Baxter State Park -- Bull Moose Sparring

Once again we were out looking for that elusive big bull moose, and not having much luck on the Golden Road, we decided to head back to Sandy Stream Pond.  The weather was warm about 75 most of the day and when it is this warm moose are generally found in two places, deep in the forest or in the water.

We met up with Vicki Nolan on the way back from Kidney Pond and we all headed over to Sandy Stream.
As we were setting up our gear and preparing for the small hike out to the pond several people indicated to us that there was a pair of bull moose in the pond fighting.

Well with a little extra adrenalin from that news we headed to the pond as fast as we could navigate that wooden boardwalk and uphill climbs.  When we got to the viewing area there were two bull moose in the water feeding on vegetation in the pond.  

A little about moose ---  The moose is the world's largest deer and can run up to 35 miles per hour or can easily swim 10 miles.  Moose will eat willow, birch and aspen twigs, horsetail, sedges, roots and pond weeds and grasses.  Moose eat leaves, twigs, buds and the bark of some woody plants, as well as lichens, aquatic plants and some of the taller herbaceous land plants.  Moose can actually feed under water.

These two moose were feeding on the pond grasses for quite some time.  We arrived at the pond right around 3:30, for the better part of an hour we watched the two bulls, the bigger of the two is about 5 years old and has a nice size rack, the smaller is about 2 or 3 years old and is a spike or as we called him spikey.

Since Sandy Stream Pond is at the base of mount Katahdin and is surrounded by mountains on two sides, the light falls off pretty fast in the late afternoon.  
On this particular day we also had some clouds around the summit of Katahdin that were blocking any sunlight that was left.

We did the best we could and dialed our ISO up to 1600 and even 3200 at times.  Lucky for me I chose to bring the Nikon 200-400 VR with me today.  As it turned out I would have loved to have the extra reach of the 600 but I was glad I had the VR since the shutter speeds were seldom over 1/125 of a second.  Most of the shots were about 1/80 or 1/60.  I really thought they would not be much good, given the circumstances, but I was later very surprised.

After some time spikey moved toward the shore and started to rub his antlers on a sapling nearby, this is a typical male behavior this time of year.  He was trying to provoke a response from the older bull feeding in the pond but that bull was much to busy eating to even care.  So spikey moved on and out of site.

After some more time elapsed the bigger bull finally emerged from the pond and headed straight for the sapling that spikey was rubbing.  This bull rubbed it too, but because of the size of his antlers he looked more like he was going to break it.  After rubbing it a few times he stood and waited --- We guessed he was waiting for spikey to come back out and play.

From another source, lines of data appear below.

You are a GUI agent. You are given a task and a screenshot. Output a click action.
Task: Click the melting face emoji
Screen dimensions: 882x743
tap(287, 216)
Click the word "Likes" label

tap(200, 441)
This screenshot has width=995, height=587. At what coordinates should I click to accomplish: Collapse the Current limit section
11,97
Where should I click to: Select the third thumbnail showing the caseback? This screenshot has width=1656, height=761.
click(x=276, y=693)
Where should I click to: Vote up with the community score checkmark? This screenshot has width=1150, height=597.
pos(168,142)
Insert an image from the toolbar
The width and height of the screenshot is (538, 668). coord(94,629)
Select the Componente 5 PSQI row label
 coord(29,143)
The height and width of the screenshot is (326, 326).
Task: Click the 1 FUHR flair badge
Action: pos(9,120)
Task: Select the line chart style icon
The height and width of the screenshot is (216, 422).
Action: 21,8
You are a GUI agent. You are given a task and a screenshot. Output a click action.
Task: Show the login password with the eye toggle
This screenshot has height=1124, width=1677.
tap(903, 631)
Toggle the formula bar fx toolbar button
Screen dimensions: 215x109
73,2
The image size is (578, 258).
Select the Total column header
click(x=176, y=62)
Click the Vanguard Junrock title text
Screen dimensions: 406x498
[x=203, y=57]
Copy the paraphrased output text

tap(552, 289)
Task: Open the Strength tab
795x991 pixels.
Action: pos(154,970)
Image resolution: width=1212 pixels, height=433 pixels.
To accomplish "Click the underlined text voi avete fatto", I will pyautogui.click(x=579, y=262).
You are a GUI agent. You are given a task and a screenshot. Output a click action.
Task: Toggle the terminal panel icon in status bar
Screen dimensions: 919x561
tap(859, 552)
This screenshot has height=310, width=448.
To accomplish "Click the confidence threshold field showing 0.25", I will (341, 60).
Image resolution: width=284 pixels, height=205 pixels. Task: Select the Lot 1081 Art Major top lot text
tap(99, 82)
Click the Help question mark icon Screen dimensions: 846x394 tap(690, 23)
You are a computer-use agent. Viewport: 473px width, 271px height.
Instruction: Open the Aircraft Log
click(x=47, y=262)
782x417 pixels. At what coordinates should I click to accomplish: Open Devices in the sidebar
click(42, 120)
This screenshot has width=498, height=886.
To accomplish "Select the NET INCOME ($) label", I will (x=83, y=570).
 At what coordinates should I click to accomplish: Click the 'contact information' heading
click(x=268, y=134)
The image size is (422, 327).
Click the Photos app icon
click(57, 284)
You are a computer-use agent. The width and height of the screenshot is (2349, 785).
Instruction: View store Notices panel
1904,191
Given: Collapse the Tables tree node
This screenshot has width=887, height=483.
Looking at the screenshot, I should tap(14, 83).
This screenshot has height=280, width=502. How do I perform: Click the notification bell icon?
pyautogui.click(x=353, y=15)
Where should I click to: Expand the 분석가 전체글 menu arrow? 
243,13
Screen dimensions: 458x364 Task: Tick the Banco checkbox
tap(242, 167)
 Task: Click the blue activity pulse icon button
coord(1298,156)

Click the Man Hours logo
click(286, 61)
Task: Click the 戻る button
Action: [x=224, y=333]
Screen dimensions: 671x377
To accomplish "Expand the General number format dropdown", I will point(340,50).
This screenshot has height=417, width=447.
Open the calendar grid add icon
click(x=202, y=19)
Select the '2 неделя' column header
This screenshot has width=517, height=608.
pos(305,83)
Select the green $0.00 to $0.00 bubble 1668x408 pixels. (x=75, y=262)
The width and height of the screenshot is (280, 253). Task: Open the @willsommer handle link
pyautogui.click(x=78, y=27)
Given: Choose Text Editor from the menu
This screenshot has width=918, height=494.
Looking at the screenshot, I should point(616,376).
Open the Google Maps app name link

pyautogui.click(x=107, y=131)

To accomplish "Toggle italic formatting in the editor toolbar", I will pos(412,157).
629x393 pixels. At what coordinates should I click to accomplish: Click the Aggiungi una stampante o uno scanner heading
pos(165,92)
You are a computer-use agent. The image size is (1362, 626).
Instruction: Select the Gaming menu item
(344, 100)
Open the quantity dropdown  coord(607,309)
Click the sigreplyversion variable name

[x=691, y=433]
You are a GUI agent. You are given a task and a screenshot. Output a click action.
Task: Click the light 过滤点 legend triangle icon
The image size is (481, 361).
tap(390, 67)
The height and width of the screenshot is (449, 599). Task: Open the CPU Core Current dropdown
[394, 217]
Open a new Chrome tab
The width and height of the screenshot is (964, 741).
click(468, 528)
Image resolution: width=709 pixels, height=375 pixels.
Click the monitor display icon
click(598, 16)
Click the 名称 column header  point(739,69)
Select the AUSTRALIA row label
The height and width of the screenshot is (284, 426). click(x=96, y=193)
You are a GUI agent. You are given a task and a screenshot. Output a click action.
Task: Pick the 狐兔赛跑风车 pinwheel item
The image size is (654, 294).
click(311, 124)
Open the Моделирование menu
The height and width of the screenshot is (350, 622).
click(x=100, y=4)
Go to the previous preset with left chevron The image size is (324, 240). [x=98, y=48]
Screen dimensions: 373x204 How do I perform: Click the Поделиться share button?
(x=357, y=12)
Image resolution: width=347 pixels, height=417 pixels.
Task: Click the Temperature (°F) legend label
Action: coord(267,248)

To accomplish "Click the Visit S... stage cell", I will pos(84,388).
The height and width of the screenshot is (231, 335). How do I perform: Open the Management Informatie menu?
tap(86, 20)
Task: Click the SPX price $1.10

Sure enough it wasn't long before spikey came out and the two started to lock antlers.  It was a playful encounter and they were just testing each others strength.  One thing about spikey, as many times as the big bull pushed him back he always came back for more.  These two played for the better part of and hour and it was already after 5pm before we realized it.  Since sunset was about 5:40 we needed to get out of there and back to the truck before we had to do it in twilight.


It was a marvelous few hours, Joe, Bill and myself had never seen anything like that before in all the years we have been looking for moose.  Vicki (moose lady) of course said she sees this kind of thing all the time.